About this exercise:
Give back the full set of entries that follows, exactly as written.

Exercise materials:
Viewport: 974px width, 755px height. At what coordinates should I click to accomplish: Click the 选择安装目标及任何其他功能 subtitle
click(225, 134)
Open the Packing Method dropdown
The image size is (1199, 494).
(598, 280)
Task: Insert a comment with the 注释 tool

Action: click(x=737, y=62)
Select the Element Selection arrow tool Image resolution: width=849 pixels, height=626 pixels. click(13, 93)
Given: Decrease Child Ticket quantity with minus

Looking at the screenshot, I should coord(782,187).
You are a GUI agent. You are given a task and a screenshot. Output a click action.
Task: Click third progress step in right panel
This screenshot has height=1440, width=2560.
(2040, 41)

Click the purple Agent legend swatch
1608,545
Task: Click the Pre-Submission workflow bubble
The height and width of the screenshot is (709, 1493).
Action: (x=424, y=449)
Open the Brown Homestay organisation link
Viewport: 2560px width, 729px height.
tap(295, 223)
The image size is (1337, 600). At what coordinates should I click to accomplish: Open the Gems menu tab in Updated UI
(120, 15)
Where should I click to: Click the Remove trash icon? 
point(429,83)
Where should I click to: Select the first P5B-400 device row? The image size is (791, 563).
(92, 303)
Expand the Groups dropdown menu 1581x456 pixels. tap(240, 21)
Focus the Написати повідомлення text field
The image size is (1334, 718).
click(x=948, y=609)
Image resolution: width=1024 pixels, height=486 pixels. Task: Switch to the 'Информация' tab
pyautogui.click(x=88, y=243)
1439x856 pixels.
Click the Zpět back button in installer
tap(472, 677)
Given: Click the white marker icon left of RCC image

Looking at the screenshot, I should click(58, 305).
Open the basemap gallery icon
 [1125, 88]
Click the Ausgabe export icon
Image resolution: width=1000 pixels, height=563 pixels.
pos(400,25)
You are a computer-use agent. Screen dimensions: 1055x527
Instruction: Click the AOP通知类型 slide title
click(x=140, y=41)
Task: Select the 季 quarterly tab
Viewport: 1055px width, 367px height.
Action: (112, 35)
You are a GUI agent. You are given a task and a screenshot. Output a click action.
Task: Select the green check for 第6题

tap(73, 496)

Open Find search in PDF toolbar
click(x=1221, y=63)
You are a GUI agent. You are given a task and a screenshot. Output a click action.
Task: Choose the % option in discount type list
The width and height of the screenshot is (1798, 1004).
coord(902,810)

Solution to this exercise:
Viewport: 974px width, 755px height. At what coordinates should I click to accomplish: Click the 选择安装目标及任何其他功能 subtitle
click(225, 134)
Open the Packing Method dropdown
The image size is (1199, 494).
(598, 280)
Task: Insert a comment with the 注释 tool

Action: click(x=737, y=62)
Select the Element Selection arrow tool Image resolution: width=849 pixels, height=626 pixels. click(13, 93)
Given: Decrease Child Ticket quantity with minus

Looking at the screenshot, I should coord(782,187).
You are a GUI agent. You are given a task and a screenshot. Output a click action.
Task: Click third progress step in right panel
This screenshot has height=1440, width=2560.
(2040, 41)

Click the purple Agent legend swatch
1608,545
Task: Click the Pre-Submission workflow bubble
The height and width of the screenshot is (709, 1493).
Action: (x=424, y=449)
Open the Brown Homestay organisation link
Viewport: 2560px width, 729px height.
tap(295, 223)
The image size is (1337, 600). At what coordinates should I click to accomplish: Open the Gems menu tab in Updated UI
(120, 15)
Where should I click to: Click the Remove trash icon? 
point(429,83)
Where should I click to: Select the first P5B-400 device row? The image size is (791, 563).
(92, 303)
Expand the Groups dropdown menu 1581x456 pixels. tap(240, 21)
Focus the Написати повідомлення text field
The image size is (1334, 718).
click(x=948, y=609)
Image resolution: width=1024 pixels, height=486 pixels. Task: Switch to the 'Информация' tab
pyautogui.click(x=88, y=243)
1439x856 pixels.
Click the Zpět back button in installer
tap(472, 677)
Given: Click the white marker icon left of RCC image

Looking at the screenshot, I should click(58, 305).
Open the basemap gallery icon
 [1125, 88]
Click the Ausgabe export icon
Image resolution: width=1000 pixels, height=563 pixels.
pos(400,25)
You are a computer-use agent. Screen dimensions: 1055x527
Instruction: Click the AOP通知类型 slide title
click(x=140, y=41)
Task: Select the 季 quarterly tab
Viewport: 1055px width, 367px height.
Action: (112, 35)
You are a GUI agent. You are given a task and a screenshot. Output a click action.
Task: Select the green check for 第6题

tap(73, 496)

Open Find search in PDF toolbar
click(x=1221, y=63)
You are a GUI agent. You are given a task and a screenshot. Output a click action.
Task: Choose the % option in discount type list
The width and height of the screenshot is (1798, 1004).
coord(902,810)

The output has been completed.